Chamber Chat: Chamber champions business interests at legislative session
Courtesy David Rowley
The momentum at the Utah Valley Chamber of Commerce continues at a rapid pace. On the heels of Utah’s recent legislative session, we are preparing for a number of upcoming events and hope that many of you will be able to join us.
I have a newfound respect for the men and women who give of their time, skills and resources to make Utah a better place for all of us. The legislative caucus of Utah County is a respected and listened-to group on Utah’s Capitol Hill.
I’d like to share a few experiences we had during this session. One of our favorite parts of the session is the opportunity we have to partner with all of the chambers in Utah County and throughout the state. Through our combined efforts, we were able to support many bills, effect change on others and oppose those that don’t meet our policy-based principles (for more information on these principles, visit: thechamber.org/legislative-priorities).
Here are some highlights: It is always fun to be on Capitol Hill and sit in the gallery listening to the bills being discussed and debated. However, it is more fun for us to be on the floor of the House or Senate as a guest of our Utah County legislators. And, while I’ll leave their jobs to them, I don’t mind observing up close.
Utah County Caucus
On Friday mornings, the Utah Valley Chamber supported our elected officials by attending their 7 a.m. caucus meeting where we listened to and offered a business perspective on legislative priorities.
Courtesy David Rowley
In mid-February, the caucus hosted our Chamber Executive Roundtable to discuss bills that are of importance to the business and chamber community. Several bills that lacked clarity, were too vague or exhibited unfriendly business language were openly and respectfully discussed.
Other bills, which enabled more efficiencies and supported the business community, were applauded and encouraged. We appreciate the transparency offered and the collaborative spirit extended by our elected officials from Utah County.
One example of this is a bill sponsored by Rep. Brady Brammer.
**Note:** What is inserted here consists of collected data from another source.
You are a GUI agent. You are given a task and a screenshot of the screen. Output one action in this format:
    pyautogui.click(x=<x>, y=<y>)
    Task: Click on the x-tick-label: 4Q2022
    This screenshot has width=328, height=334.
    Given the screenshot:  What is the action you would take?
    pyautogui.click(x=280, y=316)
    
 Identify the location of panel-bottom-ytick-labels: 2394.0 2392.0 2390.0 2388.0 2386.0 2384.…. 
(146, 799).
He ran a bill that will not only help Utah businesses but also bring more businesses to Utah. House Bill 216 establishes the Business and Chancery Court in Utah.
The most well-known of these courts is located in Delaware where most major corporations are established. The Business and Chancery Court is widely recognized as the nation’s preeminent forum for the determination of disputes involving the internal affairs of corporations and other business entities through which a vast amount of the world’s commercial affairs is conducted.
The chamber strongly supported this bill, and we are pleased that it passed the House and Senate and is now waiting for the governor’s signature.
We express our sincere thanks to the legislators, their interns and their staff who work so closely with chambers of commerce during the session. Together, we bring the voice of business to Capitol Hill.
Utah County goes to Washington
In April of this year, the Utah Valley Chamber of Commerce, in partnership with the Gary R. Herbert Institute for Public Policy at Utah Valley University, is hosting a trip to Washington, D.C. During our time there, we will meet with Senators Mike Lee and Mitt Romney and Representatives John Curtis, Blake Moore, Burgess Owens and Chris Stewart. Additionally, we will hear from Nicholas Cole, a senior research fellow at the University of Oxford, and UVU President Astrid Tuminez, along with others.